Altria, the tobacco giant, announced Tuesday that an administrative judge dismissed a federal suit alleging that Altria’s partnership with Juul Labs, an e-cigarette manufacturer, was an anticompetitive agreement that harmed consumers.
The Federal Trade Commission will review the preliminary decision of the judge at the agency and it is likely to be appealed. Altria did not immediately have access to the judge’s decision at the time. Altria, which owns brands such as Marlboro cigarettes or Copenhagen smokeless tobacco, stated that the ruling will be made available online in the latter part of this month.
In 2020 , the Federal Trade Commission sued Altria to end its pact with Juul. Juul is the embattled vaping business that has been the subject of numerous government investigations as well as lawsuits. Separate from this issue, the FTC filed a case alleging that Altria’s 2018 stake in startup violated anticompetitive law.
Altria will continue to profit from Juul e-cigarette sales if the decision is upheld. Altria provided legal, regulatory, and marketing support to Juul as part of the agreement.

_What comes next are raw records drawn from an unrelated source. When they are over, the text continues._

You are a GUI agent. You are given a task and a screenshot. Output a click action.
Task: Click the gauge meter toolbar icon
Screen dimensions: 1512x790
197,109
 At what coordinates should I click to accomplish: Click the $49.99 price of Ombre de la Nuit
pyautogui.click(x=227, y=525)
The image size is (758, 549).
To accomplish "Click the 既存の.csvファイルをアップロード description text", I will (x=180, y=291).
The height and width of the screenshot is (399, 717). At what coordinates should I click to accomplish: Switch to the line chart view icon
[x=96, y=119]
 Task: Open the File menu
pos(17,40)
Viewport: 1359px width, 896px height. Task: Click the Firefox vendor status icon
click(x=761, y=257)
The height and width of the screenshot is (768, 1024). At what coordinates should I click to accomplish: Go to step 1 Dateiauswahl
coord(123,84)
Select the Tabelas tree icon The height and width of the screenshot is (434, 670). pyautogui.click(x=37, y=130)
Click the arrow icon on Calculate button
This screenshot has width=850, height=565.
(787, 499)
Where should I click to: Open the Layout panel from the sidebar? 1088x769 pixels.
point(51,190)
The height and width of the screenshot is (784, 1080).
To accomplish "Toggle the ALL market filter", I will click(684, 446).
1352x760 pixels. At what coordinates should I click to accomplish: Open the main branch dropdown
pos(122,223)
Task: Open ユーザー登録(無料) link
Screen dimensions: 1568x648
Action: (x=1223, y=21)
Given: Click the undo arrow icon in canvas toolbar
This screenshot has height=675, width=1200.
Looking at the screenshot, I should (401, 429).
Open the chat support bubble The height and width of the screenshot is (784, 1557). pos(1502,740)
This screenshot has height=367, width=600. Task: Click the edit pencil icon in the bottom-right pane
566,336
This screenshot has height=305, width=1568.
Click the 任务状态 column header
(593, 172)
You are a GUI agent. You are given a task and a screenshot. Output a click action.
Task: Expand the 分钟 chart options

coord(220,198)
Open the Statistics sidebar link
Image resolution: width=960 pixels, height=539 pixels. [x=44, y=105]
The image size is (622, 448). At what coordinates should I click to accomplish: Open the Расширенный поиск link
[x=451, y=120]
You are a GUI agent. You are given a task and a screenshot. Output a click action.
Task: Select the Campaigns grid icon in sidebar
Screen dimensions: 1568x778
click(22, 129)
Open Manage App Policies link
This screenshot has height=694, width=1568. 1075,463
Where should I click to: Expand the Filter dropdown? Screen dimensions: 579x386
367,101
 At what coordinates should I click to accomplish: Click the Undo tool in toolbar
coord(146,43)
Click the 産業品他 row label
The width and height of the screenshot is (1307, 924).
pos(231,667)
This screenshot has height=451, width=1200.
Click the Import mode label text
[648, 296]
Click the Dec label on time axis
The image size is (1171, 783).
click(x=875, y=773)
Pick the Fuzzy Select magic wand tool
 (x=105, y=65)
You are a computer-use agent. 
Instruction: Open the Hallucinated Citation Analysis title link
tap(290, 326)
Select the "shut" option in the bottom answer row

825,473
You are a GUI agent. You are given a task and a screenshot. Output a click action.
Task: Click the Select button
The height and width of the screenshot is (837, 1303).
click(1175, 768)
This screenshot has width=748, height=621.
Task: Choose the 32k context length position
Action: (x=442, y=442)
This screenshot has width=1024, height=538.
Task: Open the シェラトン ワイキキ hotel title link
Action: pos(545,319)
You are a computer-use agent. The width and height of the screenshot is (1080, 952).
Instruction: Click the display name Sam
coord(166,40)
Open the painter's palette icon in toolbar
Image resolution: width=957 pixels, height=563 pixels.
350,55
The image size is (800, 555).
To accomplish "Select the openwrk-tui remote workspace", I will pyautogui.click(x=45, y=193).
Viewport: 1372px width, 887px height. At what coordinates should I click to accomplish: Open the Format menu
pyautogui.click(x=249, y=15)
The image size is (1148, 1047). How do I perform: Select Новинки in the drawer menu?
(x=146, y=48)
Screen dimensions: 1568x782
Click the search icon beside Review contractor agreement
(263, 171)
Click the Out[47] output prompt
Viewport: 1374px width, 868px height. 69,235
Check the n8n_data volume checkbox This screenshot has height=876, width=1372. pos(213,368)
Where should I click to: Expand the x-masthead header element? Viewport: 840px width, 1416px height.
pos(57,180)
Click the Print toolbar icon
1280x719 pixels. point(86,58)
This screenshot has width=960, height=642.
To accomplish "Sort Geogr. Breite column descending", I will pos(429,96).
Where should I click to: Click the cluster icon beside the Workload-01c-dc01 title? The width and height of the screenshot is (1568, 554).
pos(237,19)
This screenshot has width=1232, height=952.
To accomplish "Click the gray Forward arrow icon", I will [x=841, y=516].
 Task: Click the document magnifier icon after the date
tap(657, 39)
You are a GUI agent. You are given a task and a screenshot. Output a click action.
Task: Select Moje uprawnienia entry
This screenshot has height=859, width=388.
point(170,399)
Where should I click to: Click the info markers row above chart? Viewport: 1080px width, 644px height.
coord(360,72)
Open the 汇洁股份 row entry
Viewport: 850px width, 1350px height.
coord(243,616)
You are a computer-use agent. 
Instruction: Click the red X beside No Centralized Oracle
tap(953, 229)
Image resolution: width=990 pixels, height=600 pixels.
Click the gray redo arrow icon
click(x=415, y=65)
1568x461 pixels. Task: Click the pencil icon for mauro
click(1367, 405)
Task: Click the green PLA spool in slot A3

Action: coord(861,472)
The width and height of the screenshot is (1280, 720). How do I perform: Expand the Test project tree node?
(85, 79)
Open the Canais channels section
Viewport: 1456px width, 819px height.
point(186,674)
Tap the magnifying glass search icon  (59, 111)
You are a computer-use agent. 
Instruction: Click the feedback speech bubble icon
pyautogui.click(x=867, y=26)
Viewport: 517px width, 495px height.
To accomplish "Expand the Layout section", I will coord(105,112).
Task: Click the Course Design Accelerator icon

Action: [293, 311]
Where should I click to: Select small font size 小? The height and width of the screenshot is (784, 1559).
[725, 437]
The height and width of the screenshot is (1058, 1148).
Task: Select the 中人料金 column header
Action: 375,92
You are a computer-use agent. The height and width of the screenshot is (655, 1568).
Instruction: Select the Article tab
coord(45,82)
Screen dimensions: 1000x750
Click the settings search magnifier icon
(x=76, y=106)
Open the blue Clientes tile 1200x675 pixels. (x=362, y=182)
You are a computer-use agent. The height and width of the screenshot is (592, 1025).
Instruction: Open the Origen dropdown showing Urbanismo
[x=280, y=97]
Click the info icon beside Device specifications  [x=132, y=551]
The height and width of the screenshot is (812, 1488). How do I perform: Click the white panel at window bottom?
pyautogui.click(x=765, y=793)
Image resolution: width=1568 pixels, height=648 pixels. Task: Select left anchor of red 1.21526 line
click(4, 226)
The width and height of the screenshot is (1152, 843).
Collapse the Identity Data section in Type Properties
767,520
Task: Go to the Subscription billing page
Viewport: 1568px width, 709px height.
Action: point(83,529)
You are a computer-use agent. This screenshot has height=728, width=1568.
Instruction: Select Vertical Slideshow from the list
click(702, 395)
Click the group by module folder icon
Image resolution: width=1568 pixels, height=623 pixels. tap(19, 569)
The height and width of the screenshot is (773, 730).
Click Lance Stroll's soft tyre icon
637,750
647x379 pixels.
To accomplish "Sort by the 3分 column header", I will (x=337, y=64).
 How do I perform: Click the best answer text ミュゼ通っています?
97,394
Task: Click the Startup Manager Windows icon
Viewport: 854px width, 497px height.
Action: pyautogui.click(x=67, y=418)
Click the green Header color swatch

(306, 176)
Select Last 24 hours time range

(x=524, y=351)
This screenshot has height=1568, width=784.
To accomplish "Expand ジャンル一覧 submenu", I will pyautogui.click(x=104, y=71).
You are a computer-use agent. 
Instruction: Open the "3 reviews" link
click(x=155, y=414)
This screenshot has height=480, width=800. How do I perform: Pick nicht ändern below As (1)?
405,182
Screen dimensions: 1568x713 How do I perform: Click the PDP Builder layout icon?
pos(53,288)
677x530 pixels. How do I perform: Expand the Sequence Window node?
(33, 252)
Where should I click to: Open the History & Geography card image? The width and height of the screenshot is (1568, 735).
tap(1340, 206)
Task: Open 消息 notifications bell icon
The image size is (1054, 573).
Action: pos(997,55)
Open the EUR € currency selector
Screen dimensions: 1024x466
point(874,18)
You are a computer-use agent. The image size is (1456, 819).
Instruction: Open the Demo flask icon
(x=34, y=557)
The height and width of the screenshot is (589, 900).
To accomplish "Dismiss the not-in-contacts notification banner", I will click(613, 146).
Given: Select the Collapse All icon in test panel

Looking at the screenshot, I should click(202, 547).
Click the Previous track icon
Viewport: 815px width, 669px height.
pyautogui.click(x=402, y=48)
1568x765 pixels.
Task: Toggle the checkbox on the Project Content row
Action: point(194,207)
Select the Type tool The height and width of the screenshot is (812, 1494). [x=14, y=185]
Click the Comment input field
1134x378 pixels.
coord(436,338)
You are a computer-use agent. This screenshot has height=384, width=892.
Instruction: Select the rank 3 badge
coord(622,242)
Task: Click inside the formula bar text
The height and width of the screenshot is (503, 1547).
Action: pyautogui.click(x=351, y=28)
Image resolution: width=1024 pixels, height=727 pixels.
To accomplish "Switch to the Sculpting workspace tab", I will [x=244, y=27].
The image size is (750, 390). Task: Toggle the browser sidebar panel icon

Altria’s future prospects are still in jeopardy with e-cigarettes. , a Richmond, Virginia-based company, has repeatedly reduced Juul’s value to about one-tenth the original amount. It now claims that its stake in Juul is worth only $1.7 billion.
Altria was a major player in the rapidly growing e-cigarette market for many years. Altria’s Nu Mark brand fell to Juul in 2017. The startup Juul quickly rose to the top of this industry due to its small, high-nicotine, and fruity-flavored e-cigarettes. The devices were not only popular among adult smokers but also became a problem in middle and high school vaping areas and between classes.
Juul withdrew all its flavors, except tobacco and menthol, in 2020 under heavy government pressure.
FTC claimed that Altria had illegally agreed not to continue using e-cigarettes, just before it took the 35% share in Juul. FTC investigators claimed that Altria had internal documents showing it planned to upgrade its e-cigarettes, until Juul executives stated that a non-compete agreement would have to be signed before any investment deal could be made between the two companies.
A spokeswoman for the FTC declined to comment on Tuesday. She stated that the agency would not have any statement until the ruling is posted.
Juul faces many challenges due to the possibility that U.S. health regulators could ban the products permanently because of a history underage use. The Food and Drug Administration still considers whether Juul should be allowed to continue as a safer alternative to smoking.
According to the latest survey data, teens are switching away from Juul. Puff Bar, a disposable ecigarette that can be used in high school was the top-rated brand. It comes in strawberry, strawberry, and mango flavors. Juul was fourth in popularity.